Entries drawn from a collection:
------------------------------

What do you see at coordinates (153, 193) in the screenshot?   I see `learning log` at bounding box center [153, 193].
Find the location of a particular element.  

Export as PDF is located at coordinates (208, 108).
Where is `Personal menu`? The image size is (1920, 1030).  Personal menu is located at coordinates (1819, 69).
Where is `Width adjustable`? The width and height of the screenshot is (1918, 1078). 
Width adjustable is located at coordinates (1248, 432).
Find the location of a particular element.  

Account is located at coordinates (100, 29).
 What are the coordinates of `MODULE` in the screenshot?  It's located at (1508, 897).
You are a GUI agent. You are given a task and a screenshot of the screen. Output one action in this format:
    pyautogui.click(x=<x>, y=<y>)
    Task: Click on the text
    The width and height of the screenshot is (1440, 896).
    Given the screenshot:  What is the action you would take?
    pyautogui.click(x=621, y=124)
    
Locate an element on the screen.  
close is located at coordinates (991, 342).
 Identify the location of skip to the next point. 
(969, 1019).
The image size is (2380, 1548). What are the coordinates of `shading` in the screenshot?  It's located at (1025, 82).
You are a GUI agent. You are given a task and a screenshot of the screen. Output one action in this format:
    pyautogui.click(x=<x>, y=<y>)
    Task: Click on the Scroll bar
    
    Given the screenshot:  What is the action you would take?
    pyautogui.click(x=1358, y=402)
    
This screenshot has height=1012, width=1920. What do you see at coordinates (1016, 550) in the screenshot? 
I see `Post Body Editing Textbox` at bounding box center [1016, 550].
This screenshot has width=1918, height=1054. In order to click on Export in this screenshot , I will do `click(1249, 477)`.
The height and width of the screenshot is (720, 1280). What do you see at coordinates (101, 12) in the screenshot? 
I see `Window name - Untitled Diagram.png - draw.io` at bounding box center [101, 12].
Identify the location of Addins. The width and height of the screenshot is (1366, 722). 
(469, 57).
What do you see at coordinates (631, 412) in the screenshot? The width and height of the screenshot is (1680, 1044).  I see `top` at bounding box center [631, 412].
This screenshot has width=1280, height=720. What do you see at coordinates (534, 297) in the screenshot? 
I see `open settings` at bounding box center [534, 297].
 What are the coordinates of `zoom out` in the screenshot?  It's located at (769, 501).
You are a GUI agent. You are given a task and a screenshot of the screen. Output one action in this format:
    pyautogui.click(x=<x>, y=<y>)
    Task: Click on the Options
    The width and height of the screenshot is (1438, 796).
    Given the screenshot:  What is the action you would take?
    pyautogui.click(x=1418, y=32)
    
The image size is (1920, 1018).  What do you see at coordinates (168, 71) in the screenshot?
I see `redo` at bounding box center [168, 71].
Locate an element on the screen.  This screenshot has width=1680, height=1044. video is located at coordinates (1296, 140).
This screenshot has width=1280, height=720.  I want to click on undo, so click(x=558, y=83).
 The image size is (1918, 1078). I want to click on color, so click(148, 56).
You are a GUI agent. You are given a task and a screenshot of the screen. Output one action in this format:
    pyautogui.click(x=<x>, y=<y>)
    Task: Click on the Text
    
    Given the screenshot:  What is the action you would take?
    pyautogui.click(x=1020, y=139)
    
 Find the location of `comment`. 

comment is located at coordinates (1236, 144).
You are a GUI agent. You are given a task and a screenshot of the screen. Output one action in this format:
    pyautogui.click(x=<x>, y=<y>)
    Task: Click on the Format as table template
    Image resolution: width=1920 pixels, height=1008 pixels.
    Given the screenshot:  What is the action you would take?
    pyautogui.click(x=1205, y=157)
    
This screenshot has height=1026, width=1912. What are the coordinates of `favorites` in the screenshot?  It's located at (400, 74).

------------------------------

> _Exercise instructions_
Count the lines in the listing above that contain the string "Export". Reply with the number only.

> _Response to this exercise_
2